Researchers have created small, self-assembling robots capable of leaping through the air, rolling across the ground and climbing over one another.

Called M-Blocks, the robots are cubes with no moving parts. Instead, they contain flywheels capable of reaching speeds of 20,000 revolutions per minute. When stopped, an angular momentum is created. The faces and edges of the cubes, meanwhile, are equipped magnets.

"It's one of these things that the [modular-robotics] community has been trying to do for a long time," Daniela Rus, a professor of electrical engineering and computer science at Massachusetts Institute of Technology, said in a statement. "We just needed a creative insight and somebody who was passionate enough to keep coming at it -- despite being discouraged."
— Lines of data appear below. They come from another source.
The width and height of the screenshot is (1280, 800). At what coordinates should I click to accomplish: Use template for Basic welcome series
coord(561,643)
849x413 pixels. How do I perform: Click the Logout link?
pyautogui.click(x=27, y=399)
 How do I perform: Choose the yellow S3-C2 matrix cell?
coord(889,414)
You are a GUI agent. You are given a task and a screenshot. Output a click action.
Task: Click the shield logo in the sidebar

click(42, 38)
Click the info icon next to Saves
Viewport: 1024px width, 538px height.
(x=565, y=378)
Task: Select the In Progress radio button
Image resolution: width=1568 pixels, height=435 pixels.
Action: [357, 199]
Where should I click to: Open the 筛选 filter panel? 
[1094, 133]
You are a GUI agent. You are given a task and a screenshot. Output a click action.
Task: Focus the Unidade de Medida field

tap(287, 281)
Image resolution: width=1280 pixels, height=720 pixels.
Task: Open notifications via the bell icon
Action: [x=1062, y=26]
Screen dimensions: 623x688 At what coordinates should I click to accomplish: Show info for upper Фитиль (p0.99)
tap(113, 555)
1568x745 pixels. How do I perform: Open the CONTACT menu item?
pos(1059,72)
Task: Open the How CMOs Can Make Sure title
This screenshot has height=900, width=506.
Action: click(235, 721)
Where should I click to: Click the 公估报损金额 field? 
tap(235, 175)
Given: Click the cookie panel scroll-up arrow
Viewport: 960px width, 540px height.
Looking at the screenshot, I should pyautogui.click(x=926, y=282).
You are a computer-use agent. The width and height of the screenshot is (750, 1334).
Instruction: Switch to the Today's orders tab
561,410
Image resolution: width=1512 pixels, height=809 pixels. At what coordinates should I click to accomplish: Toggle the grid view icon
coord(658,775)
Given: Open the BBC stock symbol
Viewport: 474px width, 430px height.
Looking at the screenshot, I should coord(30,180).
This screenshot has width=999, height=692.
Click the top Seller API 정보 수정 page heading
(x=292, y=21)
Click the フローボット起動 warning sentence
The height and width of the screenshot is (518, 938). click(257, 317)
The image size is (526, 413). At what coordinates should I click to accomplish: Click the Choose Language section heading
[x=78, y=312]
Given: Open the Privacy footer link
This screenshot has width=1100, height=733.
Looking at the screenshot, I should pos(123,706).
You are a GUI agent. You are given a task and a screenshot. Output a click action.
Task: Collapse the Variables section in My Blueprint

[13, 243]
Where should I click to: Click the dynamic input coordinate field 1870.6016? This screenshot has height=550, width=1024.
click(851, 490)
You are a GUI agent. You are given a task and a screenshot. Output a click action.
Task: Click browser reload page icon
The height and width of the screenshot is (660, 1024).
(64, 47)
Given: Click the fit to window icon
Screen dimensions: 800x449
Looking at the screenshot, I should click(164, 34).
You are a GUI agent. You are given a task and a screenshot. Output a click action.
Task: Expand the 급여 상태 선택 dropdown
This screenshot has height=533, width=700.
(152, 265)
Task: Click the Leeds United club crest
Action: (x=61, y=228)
The hope, according to the researchers, is that the model can be miniaturized so as to produce swarms of microbots like the "liquid steel" androids from "Terminator II."

A more refined version of the robots could be used at their current scale to, say, temporarily repair bridges or buildings during emergencies, offer structural support to scaffolding for construction projects, or form heavy machinery and even furniture.

"What they did that was very interesting is they showed several modes of locomotion," Hod Lipson, a robots researcher from Cornell University, said. "Not just one cube flipping around, but multiple cubes working together, multiple cubes moving other cubes -- a lot of other modes of motion that really open the door to many, many applications, much beyond what people usually consider when they talk about self-assembly."

Going forward, the MIT researchers are working to build an army of 100 cubes and the algorithms to guide them.

"We want hundreds of cubes, scattered randomly across the floor, to be able to identify each other, coalesce, and autonomously transform into a chair, or a ladder, or a desk, on demand," John Romanishin, who first proposed the idea for the modular robots as a student, explained.